==== PASSAGE FOR REVIEW ====

Gastric bypass surgery is suited for individuals who are 100 pounds or more over their ideal body weight and have a body mass index (BMI) greater than 40, or a BMI greater than 35 coupled with certain obesity-related medical conditions. If your BMI is greater than 35, you may have an obesity-related medical condition you are unaware of, so bariatric surgery may still be an option.
Most gastric bypass surgery candidates have been unsuccessful losing weight in the past through diet and exercise. They may also suffer from significant and serious health problems such as hypertension, sleep apnea, or diabetes associated with their excess weight. Gastric bypass surgery is therefore designed to decrease the many life-threatening risk factors associated with excess weight while simultaneously increasing the ability to enjoy daily living.
During gastric bypass surgery, the stomach is divided into a large pouch and a much smaller pouch about the size of a golf ball. The small pouch is stapled shut and divided from the large pouch. The small stapled pouch is then rerouted to a lower part of the small intestine, bypassing a portion of the upper small intestine.
After gastric bypass surgery, the smaller pouch becomes the new “stomach” of the body. The small pouch can only hold about one cup of food at a time, drastically limiting the amount of food an individual can eat in one sitting. Furthermore, the rerouting of the small pouch into the lower small intestine allows for the malabsorption of calories, spurring on more weight loss since fewer calories are absorbed.
The surgery will change your eating habits and how your body digests food. Your appetite will change, and your body will be less able to tolerate foods high in fat or sugar, as these foods may cause you physical discomfort such as nausea, abdominal pain, or diarrhea.

==== EXCERPTED RECORDS ====

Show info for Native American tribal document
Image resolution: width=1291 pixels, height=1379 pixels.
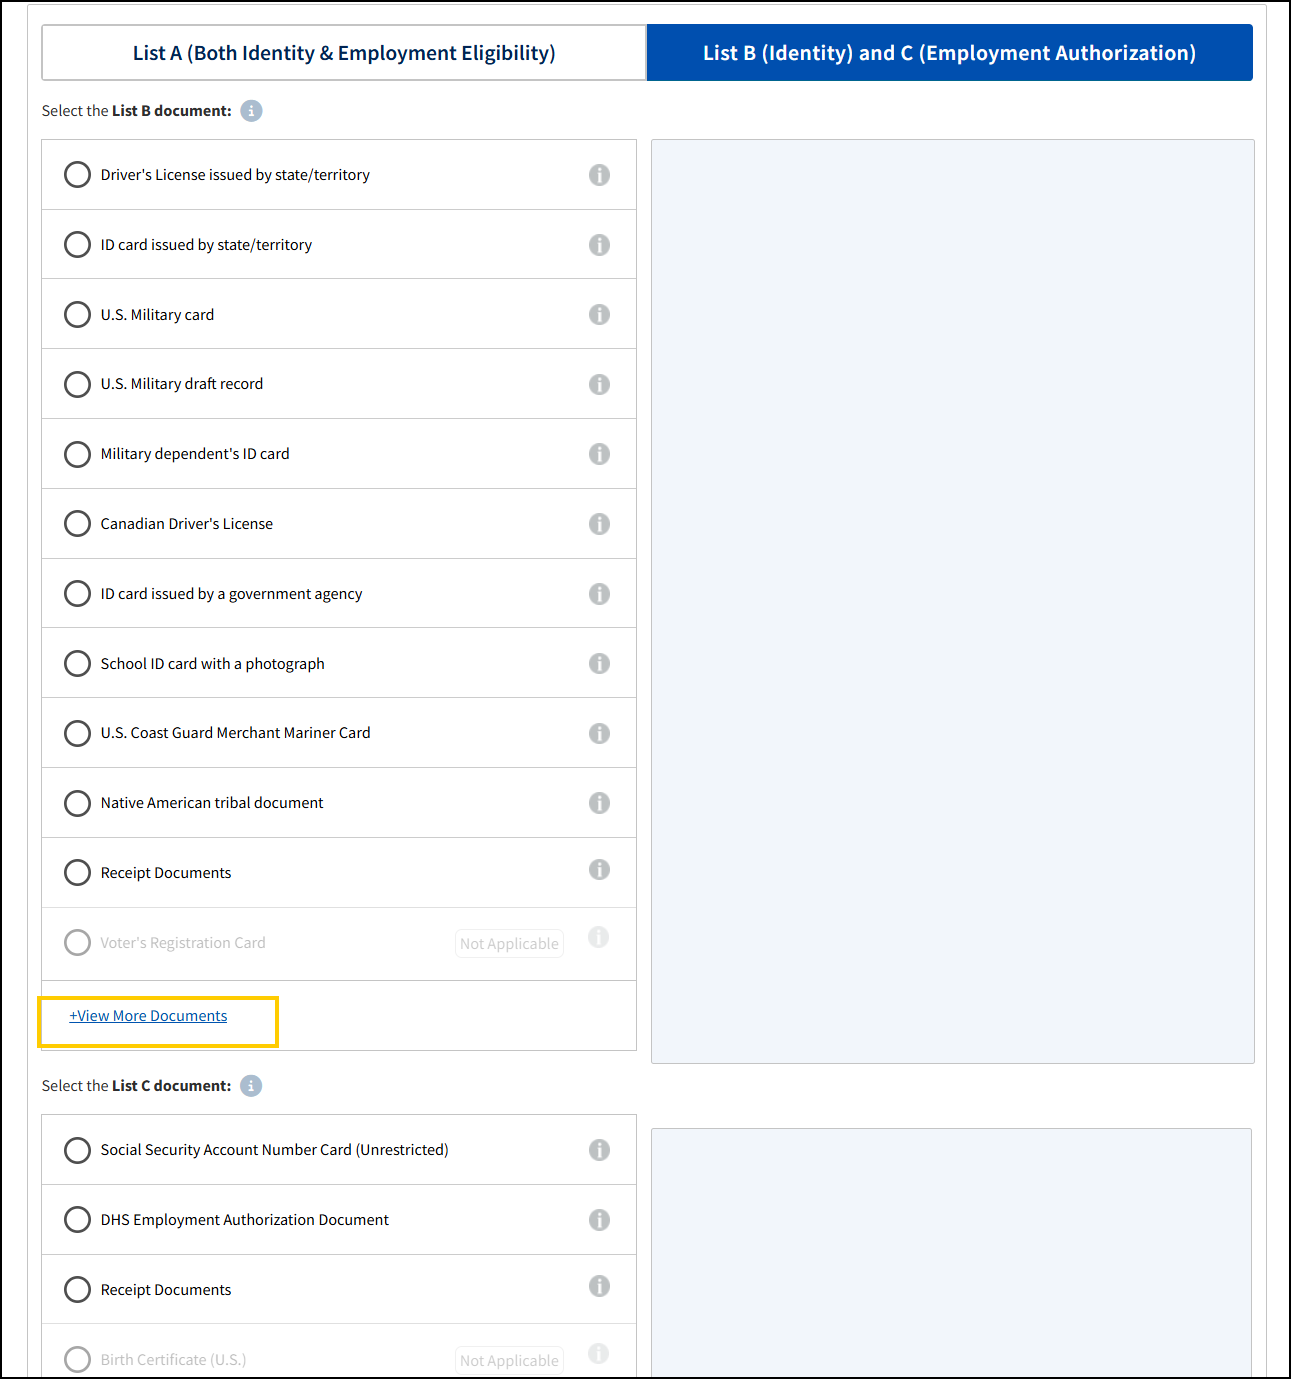pyautogui.click(x=599, y=803)
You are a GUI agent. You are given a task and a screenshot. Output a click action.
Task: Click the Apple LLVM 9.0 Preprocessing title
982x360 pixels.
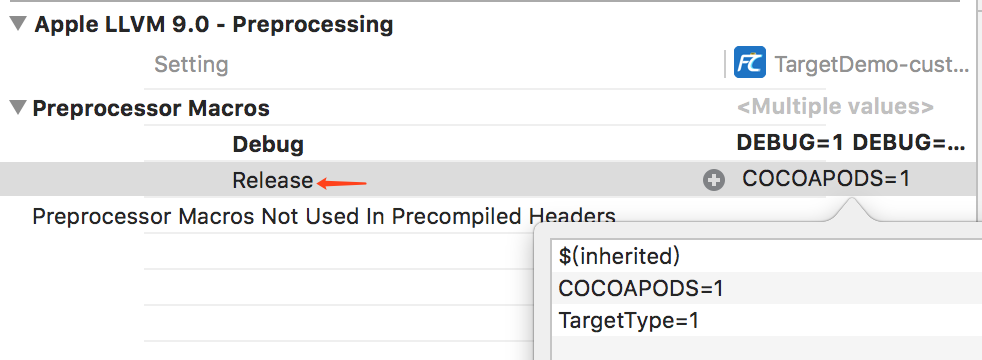214,24
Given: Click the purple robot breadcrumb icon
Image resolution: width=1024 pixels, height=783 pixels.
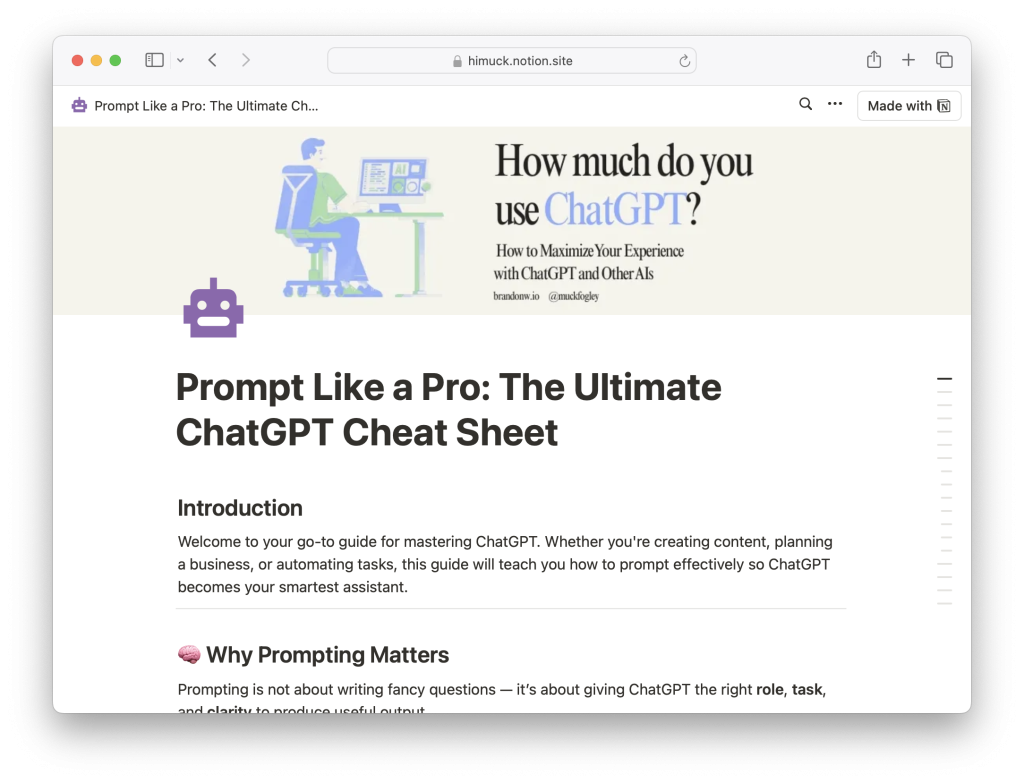Looking at the screenshot, I should pyautogui.click(x=79, y=105).
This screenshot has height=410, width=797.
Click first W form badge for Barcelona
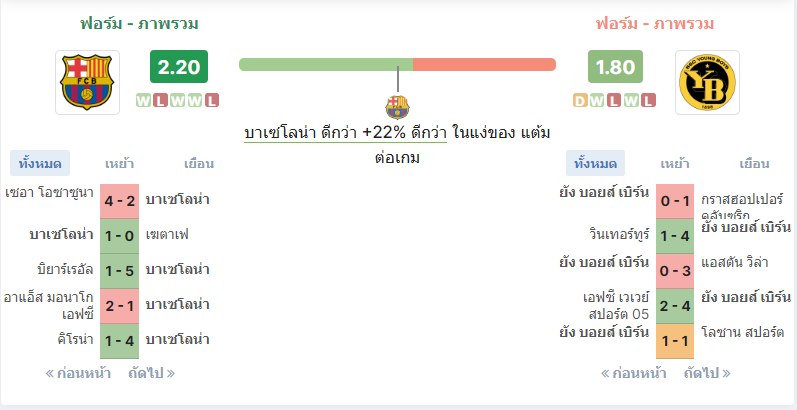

====

» STUDY QUESTIONS
- a) From the gastric bypass passage, transcribe the portion that begins at the words "Gastric bypass surgery is suited" and stops after the words "enjoy daily living.".
- b) Decide whether each statement agrees with the gastric bypass passage. Answer yes or no, quoting the words from the passage that decide it: (i) The small pouch can hold about one cup of food at a time. (ii) The large pouch is rerouted to a lower part of the small intestine. (iii) Candidates with a BMI greater than 30 and no related conditions qualify for the surgery.
- c) According to the gastric bypass passage, what is the smaller pouch of the stomach about the size of?

» ANSWERS TO THE TASKS
- a)
Gastric bypass surgery is suited for individuals who are 100 pounds or more over their ideal body weight and have a body mass index (BMI) greater than 40, or a BMI greater than 35 coupled with certain obesity-related medical conditions. If your BMI is greater than 35, you may have an obesity-related medical condition you are unaware of, so bariatric surgery may still be an option.
Most gastric bypass surgery candidates have been unsuccessful losing weight in the past through diet and exercise. They may also suffer from significant and serious health problems such as hypertension, sleep apnea, or diabetes associated with their excess weight. Gastric bypass surgery is therefore designed to decrease the many life-threatening risk factors associated with excess weight while simultaneously increasing the ability to enjoy daily living.

- b)
(i) Yes: "The small pouch can only hold about one cup of food at a time"
(ii) No: "The small stapled pouch is then rerouted to a lower part of the small intestine"
(iii) No: "a body mass index (BMI) greater than 40, or a BMI greater than 35 coupled with certain obesity-related medical conditions"

- c) A golf ball.